__Data excerpts__.
[Start]

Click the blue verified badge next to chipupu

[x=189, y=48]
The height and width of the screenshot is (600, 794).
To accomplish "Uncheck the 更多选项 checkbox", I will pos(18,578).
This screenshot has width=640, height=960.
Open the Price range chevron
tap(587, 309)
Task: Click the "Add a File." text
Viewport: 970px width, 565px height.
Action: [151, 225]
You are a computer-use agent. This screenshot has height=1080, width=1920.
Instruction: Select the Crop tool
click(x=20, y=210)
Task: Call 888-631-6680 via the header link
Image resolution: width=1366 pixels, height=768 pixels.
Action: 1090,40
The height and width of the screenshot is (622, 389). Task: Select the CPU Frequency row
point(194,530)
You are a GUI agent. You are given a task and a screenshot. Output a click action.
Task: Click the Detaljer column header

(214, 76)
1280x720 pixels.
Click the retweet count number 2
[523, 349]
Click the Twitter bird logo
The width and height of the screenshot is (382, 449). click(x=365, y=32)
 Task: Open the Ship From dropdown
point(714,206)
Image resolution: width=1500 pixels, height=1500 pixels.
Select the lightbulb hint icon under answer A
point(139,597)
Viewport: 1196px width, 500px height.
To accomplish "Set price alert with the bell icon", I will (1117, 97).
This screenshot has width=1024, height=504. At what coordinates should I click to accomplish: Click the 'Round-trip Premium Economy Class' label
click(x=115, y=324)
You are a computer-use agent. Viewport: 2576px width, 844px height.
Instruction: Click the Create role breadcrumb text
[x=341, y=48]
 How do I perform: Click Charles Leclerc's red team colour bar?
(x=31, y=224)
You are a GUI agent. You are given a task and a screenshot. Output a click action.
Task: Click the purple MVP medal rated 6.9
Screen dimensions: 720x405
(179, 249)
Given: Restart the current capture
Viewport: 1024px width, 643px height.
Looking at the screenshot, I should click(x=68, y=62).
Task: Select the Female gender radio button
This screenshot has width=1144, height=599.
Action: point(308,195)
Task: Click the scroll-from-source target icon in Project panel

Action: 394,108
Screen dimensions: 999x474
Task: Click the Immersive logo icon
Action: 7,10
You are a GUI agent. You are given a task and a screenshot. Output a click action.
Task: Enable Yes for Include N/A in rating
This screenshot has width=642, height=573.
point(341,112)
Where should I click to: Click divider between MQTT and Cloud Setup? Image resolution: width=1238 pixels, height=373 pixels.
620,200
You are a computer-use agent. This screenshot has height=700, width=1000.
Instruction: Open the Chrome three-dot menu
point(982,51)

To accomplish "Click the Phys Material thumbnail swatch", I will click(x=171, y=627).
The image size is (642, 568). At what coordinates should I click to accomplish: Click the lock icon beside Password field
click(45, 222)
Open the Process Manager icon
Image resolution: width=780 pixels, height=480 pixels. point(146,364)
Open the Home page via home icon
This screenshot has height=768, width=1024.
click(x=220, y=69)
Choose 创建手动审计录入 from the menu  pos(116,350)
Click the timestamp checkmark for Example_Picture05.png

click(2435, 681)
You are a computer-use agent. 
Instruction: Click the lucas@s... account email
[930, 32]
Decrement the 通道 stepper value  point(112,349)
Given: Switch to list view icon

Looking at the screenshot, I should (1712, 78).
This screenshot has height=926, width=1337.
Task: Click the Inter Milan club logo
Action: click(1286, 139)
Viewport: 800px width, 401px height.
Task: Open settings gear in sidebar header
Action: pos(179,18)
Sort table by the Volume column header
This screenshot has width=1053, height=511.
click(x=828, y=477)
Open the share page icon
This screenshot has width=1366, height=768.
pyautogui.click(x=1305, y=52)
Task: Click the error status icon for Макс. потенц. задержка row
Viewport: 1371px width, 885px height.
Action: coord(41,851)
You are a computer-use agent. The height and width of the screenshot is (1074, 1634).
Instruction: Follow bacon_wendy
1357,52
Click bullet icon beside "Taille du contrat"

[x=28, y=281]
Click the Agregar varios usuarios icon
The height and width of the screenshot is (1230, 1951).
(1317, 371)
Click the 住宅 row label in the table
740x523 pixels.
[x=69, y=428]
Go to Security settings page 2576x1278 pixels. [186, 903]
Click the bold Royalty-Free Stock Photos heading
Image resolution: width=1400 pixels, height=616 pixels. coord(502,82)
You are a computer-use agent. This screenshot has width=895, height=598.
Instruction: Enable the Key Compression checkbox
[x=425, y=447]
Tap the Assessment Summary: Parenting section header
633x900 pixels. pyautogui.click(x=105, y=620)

[End]

__What is asked__. Can you give the material from the line containing "Choose 创建手动审计录入 from" down to and including the line containing "Decrement the 通道" as a two-column CSV with the headers instruction and answer? Use one row per instruction, put each value in one quoted field, and turn any line breaks into spaces.

__Finished exercise__.
instruction,answer
"Choose 创建手动审计录入 from the menu","pos(116,350)"
"Click the timestamp checkmark for Example_Picture05.png","click(2435, 681)"
"You are a computer-use agent. Instruction: Click the lucas@s... account email","[930, 32]"
"Decrement the 通道 stepper value","point(112,349)"